TASK INSTRUCTIONS: Provide the count of lines below where "code" occurs, with no other output.

***

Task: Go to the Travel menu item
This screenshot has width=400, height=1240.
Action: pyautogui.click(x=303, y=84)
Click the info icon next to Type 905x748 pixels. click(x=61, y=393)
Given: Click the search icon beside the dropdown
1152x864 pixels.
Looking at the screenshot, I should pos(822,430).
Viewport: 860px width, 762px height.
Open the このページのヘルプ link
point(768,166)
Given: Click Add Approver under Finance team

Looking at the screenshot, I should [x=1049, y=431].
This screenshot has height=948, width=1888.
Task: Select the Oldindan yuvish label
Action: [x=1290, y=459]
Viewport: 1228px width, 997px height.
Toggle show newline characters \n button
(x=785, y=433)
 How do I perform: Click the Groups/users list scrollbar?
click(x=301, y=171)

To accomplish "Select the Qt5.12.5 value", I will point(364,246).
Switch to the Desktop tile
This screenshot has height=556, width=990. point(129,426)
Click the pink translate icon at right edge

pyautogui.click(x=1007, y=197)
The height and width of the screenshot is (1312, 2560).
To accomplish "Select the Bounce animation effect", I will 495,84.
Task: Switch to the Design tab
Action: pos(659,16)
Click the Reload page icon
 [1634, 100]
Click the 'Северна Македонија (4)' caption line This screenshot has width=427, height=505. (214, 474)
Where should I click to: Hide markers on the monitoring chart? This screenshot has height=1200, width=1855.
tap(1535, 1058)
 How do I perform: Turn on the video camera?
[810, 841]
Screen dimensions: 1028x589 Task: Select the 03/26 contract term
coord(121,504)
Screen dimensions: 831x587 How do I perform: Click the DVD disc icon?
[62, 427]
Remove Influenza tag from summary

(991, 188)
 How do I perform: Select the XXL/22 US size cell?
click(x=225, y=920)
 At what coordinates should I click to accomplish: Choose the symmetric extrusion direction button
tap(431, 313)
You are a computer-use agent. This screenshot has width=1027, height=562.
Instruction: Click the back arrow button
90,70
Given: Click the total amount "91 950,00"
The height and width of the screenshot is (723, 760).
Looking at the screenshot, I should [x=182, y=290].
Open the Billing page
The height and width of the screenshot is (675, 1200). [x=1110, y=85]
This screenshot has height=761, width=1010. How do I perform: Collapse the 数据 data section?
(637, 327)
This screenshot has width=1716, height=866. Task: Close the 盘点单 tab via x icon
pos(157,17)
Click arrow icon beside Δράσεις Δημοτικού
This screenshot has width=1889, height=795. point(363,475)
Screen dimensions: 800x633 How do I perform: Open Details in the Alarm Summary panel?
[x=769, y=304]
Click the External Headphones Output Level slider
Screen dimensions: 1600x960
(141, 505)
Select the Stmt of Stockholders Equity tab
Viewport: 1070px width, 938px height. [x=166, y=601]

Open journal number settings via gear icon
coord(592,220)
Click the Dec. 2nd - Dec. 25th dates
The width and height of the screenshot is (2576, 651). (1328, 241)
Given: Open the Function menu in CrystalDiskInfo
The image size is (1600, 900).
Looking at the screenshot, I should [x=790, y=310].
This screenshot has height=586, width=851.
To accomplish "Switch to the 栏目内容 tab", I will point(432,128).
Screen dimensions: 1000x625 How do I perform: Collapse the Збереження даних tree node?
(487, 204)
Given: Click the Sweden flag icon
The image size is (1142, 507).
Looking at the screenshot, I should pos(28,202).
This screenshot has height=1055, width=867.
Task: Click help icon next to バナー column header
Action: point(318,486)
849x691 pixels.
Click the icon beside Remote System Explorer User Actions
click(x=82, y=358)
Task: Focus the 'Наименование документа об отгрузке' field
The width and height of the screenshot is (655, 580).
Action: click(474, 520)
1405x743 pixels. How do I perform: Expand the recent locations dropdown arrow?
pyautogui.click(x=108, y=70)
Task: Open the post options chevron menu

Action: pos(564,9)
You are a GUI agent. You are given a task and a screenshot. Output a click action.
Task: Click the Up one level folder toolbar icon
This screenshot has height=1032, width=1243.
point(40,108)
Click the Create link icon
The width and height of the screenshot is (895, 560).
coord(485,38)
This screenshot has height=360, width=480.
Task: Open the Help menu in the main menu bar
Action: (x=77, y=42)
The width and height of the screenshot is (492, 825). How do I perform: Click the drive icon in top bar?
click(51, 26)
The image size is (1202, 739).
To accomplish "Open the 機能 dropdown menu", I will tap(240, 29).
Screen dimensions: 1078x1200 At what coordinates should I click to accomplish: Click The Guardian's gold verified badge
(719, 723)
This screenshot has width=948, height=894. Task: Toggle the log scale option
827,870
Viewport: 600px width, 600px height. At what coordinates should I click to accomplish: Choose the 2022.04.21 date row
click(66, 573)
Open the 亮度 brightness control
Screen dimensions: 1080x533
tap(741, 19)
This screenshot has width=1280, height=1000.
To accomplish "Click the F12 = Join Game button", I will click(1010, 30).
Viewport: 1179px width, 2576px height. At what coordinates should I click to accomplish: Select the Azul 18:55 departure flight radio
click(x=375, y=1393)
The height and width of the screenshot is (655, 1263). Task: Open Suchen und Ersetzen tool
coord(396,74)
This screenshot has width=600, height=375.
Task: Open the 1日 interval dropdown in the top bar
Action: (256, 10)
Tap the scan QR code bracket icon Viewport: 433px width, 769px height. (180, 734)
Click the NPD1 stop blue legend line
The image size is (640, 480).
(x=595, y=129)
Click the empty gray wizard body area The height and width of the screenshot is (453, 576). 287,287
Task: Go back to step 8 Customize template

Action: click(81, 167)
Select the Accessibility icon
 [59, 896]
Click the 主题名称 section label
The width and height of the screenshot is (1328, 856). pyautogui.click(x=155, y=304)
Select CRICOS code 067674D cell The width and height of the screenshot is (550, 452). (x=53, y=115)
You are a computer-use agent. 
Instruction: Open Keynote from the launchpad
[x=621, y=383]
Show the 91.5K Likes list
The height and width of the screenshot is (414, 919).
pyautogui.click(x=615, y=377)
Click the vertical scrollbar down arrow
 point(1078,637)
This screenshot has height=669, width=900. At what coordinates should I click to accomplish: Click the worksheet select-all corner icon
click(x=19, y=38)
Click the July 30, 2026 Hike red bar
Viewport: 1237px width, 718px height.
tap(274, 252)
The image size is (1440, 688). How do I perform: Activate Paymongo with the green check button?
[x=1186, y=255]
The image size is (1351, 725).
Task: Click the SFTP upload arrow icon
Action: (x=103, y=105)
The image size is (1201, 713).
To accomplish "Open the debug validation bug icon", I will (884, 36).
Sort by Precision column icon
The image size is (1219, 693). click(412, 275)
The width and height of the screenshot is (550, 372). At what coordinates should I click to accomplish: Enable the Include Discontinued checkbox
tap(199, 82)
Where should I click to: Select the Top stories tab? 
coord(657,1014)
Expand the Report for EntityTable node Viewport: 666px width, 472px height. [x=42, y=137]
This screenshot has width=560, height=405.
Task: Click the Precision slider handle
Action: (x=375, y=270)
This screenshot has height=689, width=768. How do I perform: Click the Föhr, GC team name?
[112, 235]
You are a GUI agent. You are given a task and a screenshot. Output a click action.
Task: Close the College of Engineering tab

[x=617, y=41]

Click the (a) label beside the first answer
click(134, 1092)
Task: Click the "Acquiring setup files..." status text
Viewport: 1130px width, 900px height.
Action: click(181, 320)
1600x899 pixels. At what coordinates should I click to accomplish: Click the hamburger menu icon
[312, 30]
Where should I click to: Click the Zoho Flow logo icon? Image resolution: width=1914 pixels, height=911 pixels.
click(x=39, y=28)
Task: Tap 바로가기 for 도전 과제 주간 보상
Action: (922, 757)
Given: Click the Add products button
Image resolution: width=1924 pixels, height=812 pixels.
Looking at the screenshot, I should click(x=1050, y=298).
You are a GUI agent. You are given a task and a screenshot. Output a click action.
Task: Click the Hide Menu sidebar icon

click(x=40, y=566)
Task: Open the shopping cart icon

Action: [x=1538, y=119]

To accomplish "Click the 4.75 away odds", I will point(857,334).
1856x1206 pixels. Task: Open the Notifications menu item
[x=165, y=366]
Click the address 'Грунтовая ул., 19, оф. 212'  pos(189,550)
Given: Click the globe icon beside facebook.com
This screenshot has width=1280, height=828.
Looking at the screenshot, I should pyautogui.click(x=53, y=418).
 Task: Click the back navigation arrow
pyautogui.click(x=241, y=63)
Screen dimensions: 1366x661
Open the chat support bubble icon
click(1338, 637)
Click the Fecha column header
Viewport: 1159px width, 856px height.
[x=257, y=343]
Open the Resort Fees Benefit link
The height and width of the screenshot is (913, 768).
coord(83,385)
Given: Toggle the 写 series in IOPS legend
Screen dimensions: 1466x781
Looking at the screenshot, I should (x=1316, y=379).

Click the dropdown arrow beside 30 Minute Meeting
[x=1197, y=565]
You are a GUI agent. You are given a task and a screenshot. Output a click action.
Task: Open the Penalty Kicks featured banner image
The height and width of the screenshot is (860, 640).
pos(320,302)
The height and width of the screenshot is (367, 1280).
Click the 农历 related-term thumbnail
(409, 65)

***

REPLY: 2